CHICAGO -- Activity-based costing at the manufacturer and distributor levels could reduce the price of goods by 30%, according to an executive of Spartan Stores, Grand Rapids, Mich.
"We see a 30% reduction in the cost of goods as manufacturers and distributors are able to take fees out of their cost structures by operating more efficiently" and implementing Efficient Consumer Response technologies, said William E. May Jr., Spartan's senior vice president of distribution and management information services.
"Using a concept that has a variety of names -- including 'Efficient Consumer Response pricing' or 'bottom-up pricing' -- manufacturers are determining the actual cost of goods, including the cost of manufacturing and the return on assets the producer wants, as well as markup and freight costs.
"After that, the cost will depend on distributors and whether they use electronic data interchange, electronic funds transfer, full pallet loads, delivery schedules at certain times of day and point-of-sale data from continuous replenishment, all of which affect the cost of goods."

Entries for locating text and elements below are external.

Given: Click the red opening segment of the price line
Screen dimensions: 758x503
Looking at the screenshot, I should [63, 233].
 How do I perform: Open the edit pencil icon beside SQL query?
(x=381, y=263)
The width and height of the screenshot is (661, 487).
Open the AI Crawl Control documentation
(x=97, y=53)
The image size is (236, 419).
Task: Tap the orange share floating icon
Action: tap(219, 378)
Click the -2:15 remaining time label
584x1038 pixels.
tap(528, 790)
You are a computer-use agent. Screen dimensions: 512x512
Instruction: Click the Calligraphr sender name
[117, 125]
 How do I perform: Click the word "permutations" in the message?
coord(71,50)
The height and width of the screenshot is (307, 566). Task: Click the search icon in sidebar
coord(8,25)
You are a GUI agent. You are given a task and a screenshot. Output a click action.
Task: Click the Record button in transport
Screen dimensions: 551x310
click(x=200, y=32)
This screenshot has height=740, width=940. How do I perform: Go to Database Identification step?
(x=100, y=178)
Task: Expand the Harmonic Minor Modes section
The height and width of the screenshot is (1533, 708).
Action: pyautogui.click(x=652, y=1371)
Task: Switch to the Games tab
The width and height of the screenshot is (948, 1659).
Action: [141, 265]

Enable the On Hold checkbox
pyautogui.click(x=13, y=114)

May discussed the costing approach and its role in Spartan's re-engineering strategy during a seminar at the Food Marketing Institute's convention here this month.
"Over time, we anticipate reducing our costs of acquisition, and Spartan will pass those savings on to our customers," he added.
According to May, most manufacturers are still clinging to old pricing programs while reviewing new approaches. But he said he expects manufacturers to begin phasing in new structures over the next 18 to 24 months.
May told SN Spartan will test ECR pricing early this summer, "and, based on examples we've seen, we anticipate product cost reductions of up to 30% through the use of efficient business practices," he told the seminar.
"We're not interested in collecting fees but in becoming more efficient to provide goods at a cheaper price to our customers and to the ultimate consumer," he added.
In pilot tests using vendor-managed inventories and based on warehouse withdrawals, "Spartan has seen inventory levels drop 30% to 40% and seen savings in inventory levels on hand," May said, "and we expect more significant changes once point-of-sale data becomes available."
Sharing the podium with May was Marv Imus, owner of Paw Paw Shopping Center, a single-store Spartan customer based in Paw Paw, Mich., who discussed the effect of fee structures on the cost of goods.
"The actual cost of goods has been buried in the costs of doing business for a long time, but now that we're able to determine what they are, we can address the issue of fee structures," Imus said. "Fees are a hard pill for retailers to swallow, but if we don't break the costs out, we can't address these issues."
May said full disclosure is necessary to eliminate areas of distrust between distributors and manufacturers. "But now the question of how the cost of goods got to be what it is can be answered by tracking back so customers can understand why they pay what they do," he said.
Cost structures, along with such practices as street money, forward buying and diverting, fuel mistrust, "but activity-based costing is changing all that," he said.
"The level of trust and the amount of disclosure taking place are exploding, driven by competitive pressures," May said.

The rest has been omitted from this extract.